Data entries:
********
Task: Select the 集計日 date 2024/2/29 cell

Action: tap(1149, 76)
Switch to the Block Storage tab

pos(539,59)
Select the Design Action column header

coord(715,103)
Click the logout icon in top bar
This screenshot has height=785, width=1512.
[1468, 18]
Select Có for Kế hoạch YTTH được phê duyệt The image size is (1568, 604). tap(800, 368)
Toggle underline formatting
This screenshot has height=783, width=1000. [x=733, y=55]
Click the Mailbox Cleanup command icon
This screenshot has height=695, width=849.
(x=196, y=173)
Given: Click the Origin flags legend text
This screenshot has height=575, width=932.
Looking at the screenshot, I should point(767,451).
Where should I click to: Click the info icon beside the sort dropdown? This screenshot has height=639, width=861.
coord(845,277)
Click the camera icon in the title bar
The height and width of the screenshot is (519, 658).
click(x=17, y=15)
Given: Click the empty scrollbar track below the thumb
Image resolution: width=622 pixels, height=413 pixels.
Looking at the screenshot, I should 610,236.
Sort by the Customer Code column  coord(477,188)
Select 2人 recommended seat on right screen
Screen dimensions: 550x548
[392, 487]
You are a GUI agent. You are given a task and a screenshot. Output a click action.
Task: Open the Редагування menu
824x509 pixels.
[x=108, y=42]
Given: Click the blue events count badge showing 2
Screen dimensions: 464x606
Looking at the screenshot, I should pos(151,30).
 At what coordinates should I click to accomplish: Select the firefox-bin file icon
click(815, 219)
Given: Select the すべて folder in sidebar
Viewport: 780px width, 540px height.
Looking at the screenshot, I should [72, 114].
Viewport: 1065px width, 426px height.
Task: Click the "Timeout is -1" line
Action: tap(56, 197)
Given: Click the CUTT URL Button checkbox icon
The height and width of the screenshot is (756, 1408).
********
Your instructions:
Please swap every "Select" in the data above for "Choose" and leave everything else unchanged.

Right answer:
Task: Choose the 集計日 date 2024/2/29 cell

Action: tap(1149, 76)
Switch to the Block Storage tab

pos(539,59)
Choose the Design Action column header

coord(715,103)
Click the logout icon in top bar
This screenshot has height=785, width=1512.
[1468, 18]
Choose Có for Kế hoạch YTTH được phê duyệt The image size is (1568, 604). tap(800, 368)
Toggle underline formatting
This screenshot has height=783, width=1000. [x=733, y=55]
Click the Mailbox Cleanup command icon
This screenshot has height=695, width=849.
(x=196, y=173)
Given: Click the Origin flags legend text
This screenshot has height=575, width=932.
Looking at the screenshot, I should point(767,451).
Where should I click to: Click the info icon beside the sort dropdown? This screenshot has height=639, width=861.
coord(845,277)
Click the camera icon in the title bar
The height and width of the screenshot is (519, 658).
click(x=17, y=15)
Given: Click the empty scrollbar track below the thumb
Image resolution: width=622 pixels, height=413 pixels.
Looking at the screenshot, I should 610,236.
Sort by the Customer Code column  coord(477,188)
Choose 2人 recommended seat on right screen
Screen dimensions: 550x548
[392, 487]
You are a GUI agent. You are given a task and a screenshot. Output a click action.
Task: Open the Редагування menu
824x509 pixels.
[x=108, y=42]
Given: Click the blue events count badge showing 2
Screen dimensions: 464x606
Looking at the screenshot, I should pos(151,30).
 At what coordinates should I click to accomplish: Choose the firefox-bin file icon
click(815, 219)
Given: Choose the すべて folder in sidebar
Viewport: 780px width, 540px height.
Looking at the screenshot, I should [72, 114].
Viewport: 1065px width, 426px height.
Task: Click the "Timeout is -1" line
Action: tap(56, 197)
Given: Click the CUTT URL Button checkbox icon
The height and width of the screenshot is (756, 1408).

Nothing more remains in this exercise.